## TASK TO CARRY OUT
Copy out all of the entries exactly as they appear.

## ENTRIES SUPPLIED
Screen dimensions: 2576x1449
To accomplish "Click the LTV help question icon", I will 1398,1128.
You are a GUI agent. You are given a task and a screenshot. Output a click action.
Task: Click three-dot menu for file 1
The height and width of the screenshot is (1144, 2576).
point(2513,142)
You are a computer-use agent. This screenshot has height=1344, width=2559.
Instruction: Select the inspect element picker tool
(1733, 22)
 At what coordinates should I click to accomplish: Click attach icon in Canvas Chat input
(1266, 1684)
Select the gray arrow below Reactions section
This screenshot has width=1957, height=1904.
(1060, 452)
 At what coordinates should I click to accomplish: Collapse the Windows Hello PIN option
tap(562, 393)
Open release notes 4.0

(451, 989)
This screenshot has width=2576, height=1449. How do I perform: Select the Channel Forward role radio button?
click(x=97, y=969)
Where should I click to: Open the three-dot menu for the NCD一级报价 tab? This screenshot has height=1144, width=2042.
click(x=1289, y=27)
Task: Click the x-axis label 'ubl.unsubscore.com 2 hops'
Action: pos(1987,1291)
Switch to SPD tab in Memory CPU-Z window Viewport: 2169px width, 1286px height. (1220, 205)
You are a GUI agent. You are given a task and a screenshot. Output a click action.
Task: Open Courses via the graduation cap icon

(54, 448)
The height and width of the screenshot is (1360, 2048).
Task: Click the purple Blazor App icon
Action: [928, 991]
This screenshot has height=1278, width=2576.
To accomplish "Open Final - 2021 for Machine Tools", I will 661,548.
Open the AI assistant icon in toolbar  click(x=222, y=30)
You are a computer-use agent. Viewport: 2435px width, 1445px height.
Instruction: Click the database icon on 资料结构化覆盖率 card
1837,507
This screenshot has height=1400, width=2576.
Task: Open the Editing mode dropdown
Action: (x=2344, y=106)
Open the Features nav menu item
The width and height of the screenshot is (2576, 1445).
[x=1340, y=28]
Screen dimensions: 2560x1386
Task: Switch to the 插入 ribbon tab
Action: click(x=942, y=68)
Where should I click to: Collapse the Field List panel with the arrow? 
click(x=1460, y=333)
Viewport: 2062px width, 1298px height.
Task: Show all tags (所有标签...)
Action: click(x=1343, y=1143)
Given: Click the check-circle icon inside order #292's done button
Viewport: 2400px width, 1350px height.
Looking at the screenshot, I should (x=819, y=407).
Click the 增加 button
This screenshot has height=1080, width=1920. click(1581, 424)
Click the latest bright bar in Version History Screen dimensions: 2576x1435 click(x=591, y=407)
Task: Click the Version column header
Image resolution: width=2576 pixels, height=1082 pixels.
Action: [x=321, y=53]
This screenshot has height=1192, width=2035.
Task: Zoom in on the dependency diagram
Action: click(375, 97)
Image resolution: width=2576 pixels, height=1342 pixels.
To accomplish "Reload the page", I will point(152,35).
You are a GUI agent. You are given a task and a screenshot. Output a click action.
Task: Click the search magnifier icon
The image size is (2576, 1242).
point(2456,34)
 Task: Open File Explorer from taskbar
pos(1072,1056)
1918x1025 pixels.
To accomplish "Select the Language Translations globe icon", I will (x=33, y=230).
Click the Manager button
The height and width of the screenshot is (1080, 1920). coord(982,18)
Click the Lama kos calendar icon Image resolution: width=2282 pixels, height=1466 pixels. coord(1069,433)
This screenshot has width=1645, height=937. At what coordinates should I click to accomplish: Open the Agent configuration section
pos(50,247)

## SOLUTION FOR THIS TASK
Screen dimensions: 2576x1449
To accomplish "Click the LTV help question icon", I will 1398,1128.
You are a GUI agent. You are given a task and a screenshot. Output a click action.
Task: Click three-dot menu for file 1
The height and width of the screenshot is (1144, 2576).
point(2513,142)
You are a computer-use agent. This screenshot has height=1344, width=2559.
Instruction: Select the inspect element picker tool
(1733, 22)
 At what coordinates should I click to accomplish: Click attach icon in Canvas Chat input
(1266, 1684)
Select the gray arrow below Reactions section
This screenshot has width=1957, height=1904.
(1060, 452)
 At what coordinates should I click to accomplish: Collapse the Windows Hello PIN option
tap(562, 393)
Open release notes 4.0

(451, 989)
This screenshot has width=2576, height=1449. How do I perform: Select the Channel Forward role radio button?
click(x=97, y=969)
Where should I click to: Open the three-dot menu for the NCD一级报价 tab? This screenshot has height=1144, width=2042.
click(x=1289, y=27)
Task: Click the x-axis label 'ubl.unsubscore.com 2 hops'
Action: pos(1987,1291)
Switch to SPD tab in Memory CPU-Z window Viewport: 2169px width, 1286px height. (1220, 205)
You are a GUI agent. You are given a task and a screenshot. Output a click action.
Task: Open Courses via the graduation cap icon

(54, 448)
The height and width of the screenshot is (1360, 2048).
Task: Click the purple Blazor App icon
Action: [928, 991]
This screenshot has height=1278, width=2576.
To accomplish "Open Final - 2021 for Machine Tools", I will 661,548.
Open the AI assistant icon in toolbar  click(x=222, y=30)
You are a computer-use agent. Viewport: 2435px width, 1445px height.
Instruction: Click the database icon on 资料结构化覆盖率 card
1837,507
This screenshot has height=1400, width=2576.
Task: Open the Editing mode dropdown
Action: (x=2344, y=106)
Open the Features nav menu item
The width and height of the screenshot is (2576, 1445).
[x=1340, y=28]
Screen dimensions: 2560x1386
Task: Switch to the 插入 ribbon tab
Action: click(x=942, y=68)
Where should I click to: Collapse the Field List panel with the arrow? 
click(x=1460, y=333)
Viewport: 2062px width, 1298px height.
Task: Show all tags (所有标签...)
Action: click(x=1343, y=1143)
Given: Click the check-circle icon inside order #292's done button
Viewport: 2400px width, 1350px height.
Looking at the screenshot, I should (x=819, y=407).
Click the 增加 button
This screenshot has height=1080, width=1920. click(1581, 424)
Click the latest bright bar in Version History Screen dimensions: 2576x1435 click(x=591, y=407)
Task: Click the Version column header
Image resolution: width=2576 pixels, height=1082 pixels.
Action: [x=321, y=53]
This screenshot has height=1192, width=2035.
Task: Zoom in on the dependency diagram
Action: click(375, 97)
Image resolution: width=2576 pixels, height=1342 pixels.
To accomplish "Reload the page", I will point(152,35).
You are a GUI agent. You are given a task and a screenshot. Output a click action.
Task: Click the search magnifier icon
The image size is (2576, 1242).
point(2456,34)
 Task: Open File Explorer from taskbar
pos(1072,1056)
1918x1025 pixels.
To accomplish "Select the Language Translations globe icon", I will (x=33, y=230).
Click the Manager button
The height and width of the screenshot is (1080, 1920). coord(982,18)
Click the Lama kos calendar icon Image resolution: width=2282 pixels, height=1466 pixels. coord(1069,433)
This screenshot has width=1645, height=937. At what coordinates should I click to accomplish: Open the Agent configuration section
pos(50,247)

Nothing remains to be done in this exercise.